For demonstration, let us consider the following toy dataset.
There are 2 features, weight and height, in the dataset. There are two classes: toddler and grown-up. Just by looking at the data we can see that the values related to toddlers are quite different compared to what they are for grown-ups. The darker blue rows are related to toddlers and the light blue row is related to grown-ups. Since we have a label in this case, we can use any machine learning algorithm and try to predict the class labels using features weight and height. We can then predict the class and calculate the prediction error by comparing the prediction to the given class labels (ideally, we should split it the data in training, test sets but for simplicity we will not go into that). Now, if we randomly shuffle one of the feature columns (please refer to the following picture) and fit the same machine learning algorithm again, what can we expect to happen to the prediction error?

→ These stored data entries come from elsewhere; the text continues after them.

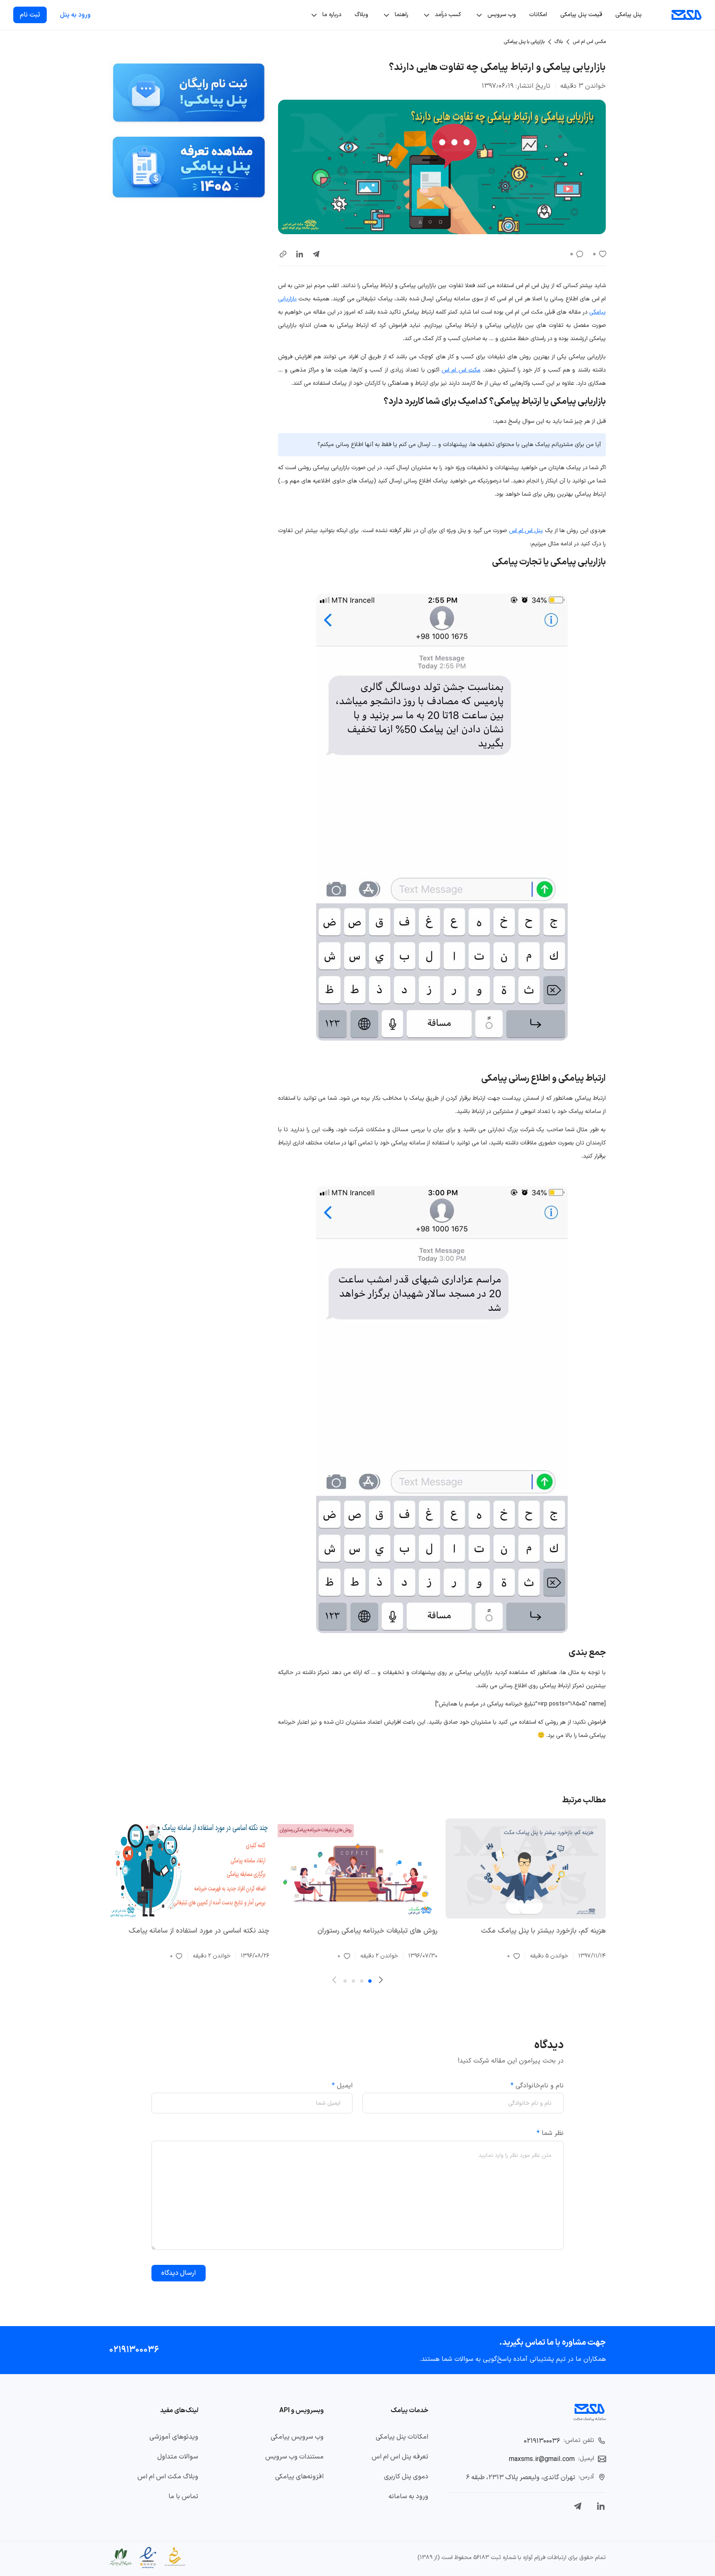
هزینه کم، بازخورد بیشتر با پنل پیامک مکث (543, 1931)
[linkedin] (300, 254)
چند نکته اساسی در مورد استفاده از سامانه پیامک (199, 1931)
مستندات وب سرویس (294, 2457)
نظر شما (550, 2133)
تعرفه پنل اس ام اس (400, 2457)
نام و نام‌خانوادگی (537, 2086)
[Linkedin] (601, 2506)
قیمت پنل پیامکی (581, 14)
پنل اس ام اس (526, 530)
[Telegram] (578, 2506)
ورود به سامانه (408, 2497)
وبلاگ (361, 14)
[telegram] (316, 254)
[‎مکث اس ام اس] (687, 15)
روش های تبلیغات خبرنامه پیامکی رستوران (377, 1931)
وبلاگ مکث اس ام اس (167, 2477)
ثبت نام (30, 15)
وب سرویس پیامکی (297, 2437)
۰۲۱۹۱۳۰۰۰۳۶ (134, 2350)
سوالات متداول (177, 2457)
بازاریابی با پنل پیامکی (524, 42)
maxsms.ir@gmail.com (542, 2459)
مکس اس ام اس (589, 42)
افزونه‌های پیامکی (299, 2477)
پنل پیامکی (628, 14)
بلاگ (558, 42)
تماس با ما (183, 2497)
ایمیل (342, 2086)
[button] (283, 254)
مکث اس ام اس (460, 370)
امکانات (538, 14)
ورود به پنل (75, 15)
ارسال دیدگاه (178, 2273)
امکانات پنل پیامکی (402, 2437)
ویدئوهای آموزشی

It is reasonable to assume that the prediction error will decline with this shuffled dataset. Even by looking at the shuffled dataset we can see that the “relationship” between the features and the class labels are distorted by the shuffling. I look at this approach as if we are working with a locker combination. There is only one arrangement of numbers that can unlock the lock. This is similar to the original dataset that we started with. We can shuffle these combination dials any way we want. We can shuffle one of these combination dials or we can shuffle multiple combination dials. In either case, the ideal combination will be distorted, and we will not be able to open the lock.

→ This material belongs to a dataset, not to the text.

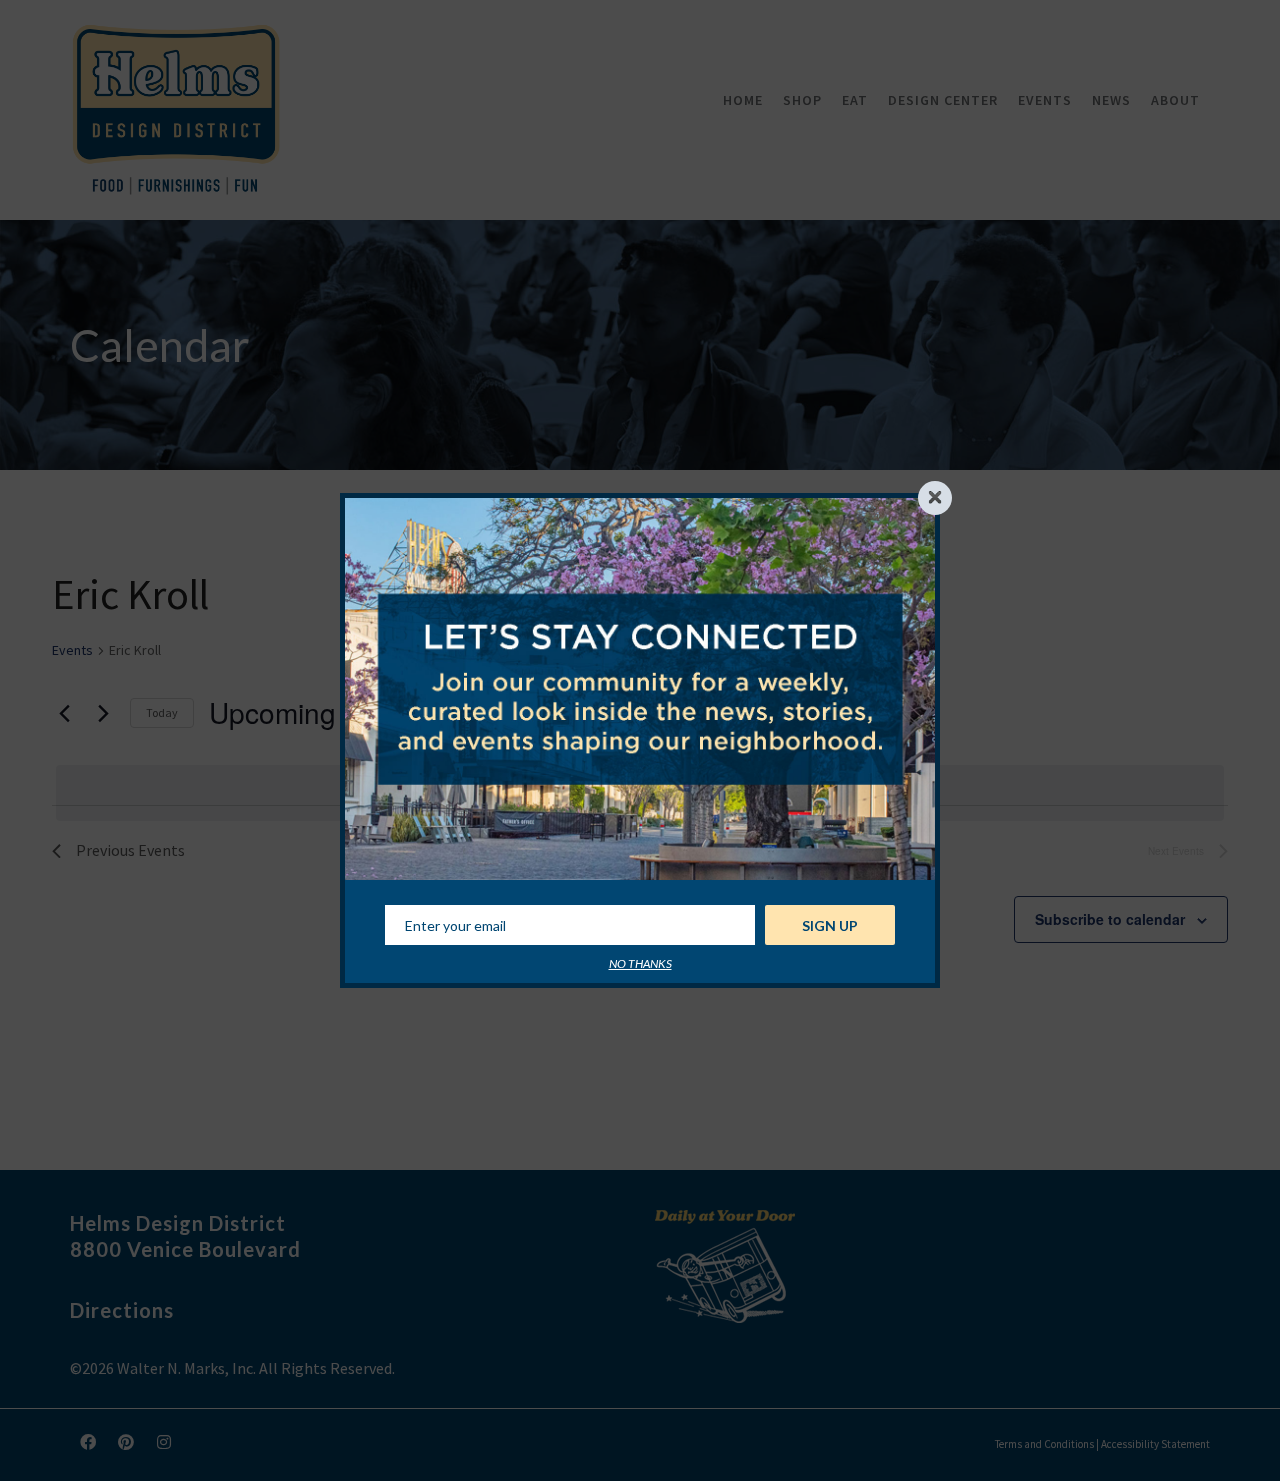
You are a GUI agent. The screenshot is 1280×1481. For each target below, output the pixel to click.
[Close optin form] (935, 498)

Back to the toy dataset, we can do the random shuffling multiple times and calculate prediction error each time, and then calculate the mean of those prediction errors. We can do the same for all the features. At this point we assume that the mean prediction error will be lowest for the feature that is the most important. This is a reasonable assumption since when we shuffle a feature, it essentially becomes noise. So, by turning the most important feature into noise, we lose significant amount of information which negatively affects the prediction algorithm. As a result, the prediction error will be worse than what we had with the original unshuffled dataset. So, these mean prediction errors can be an indication of the importance of the features for the algorithm.
For unsupervised problems, we do not have the class labels but for clustering we use different objective functions. For example, k-means calculates the sum of squared distance from the cluster means, model-based clustering for gaussian mixture models use log-likelihood or Bayesian Information Criteria (BIC) as the objective function. So whichever clustering algorithm that we decide to use, we can identify the features for which the mean values of the objective function are considerably different from the value of the objective function based on the original dataset. This will help us rank the features based on their importance.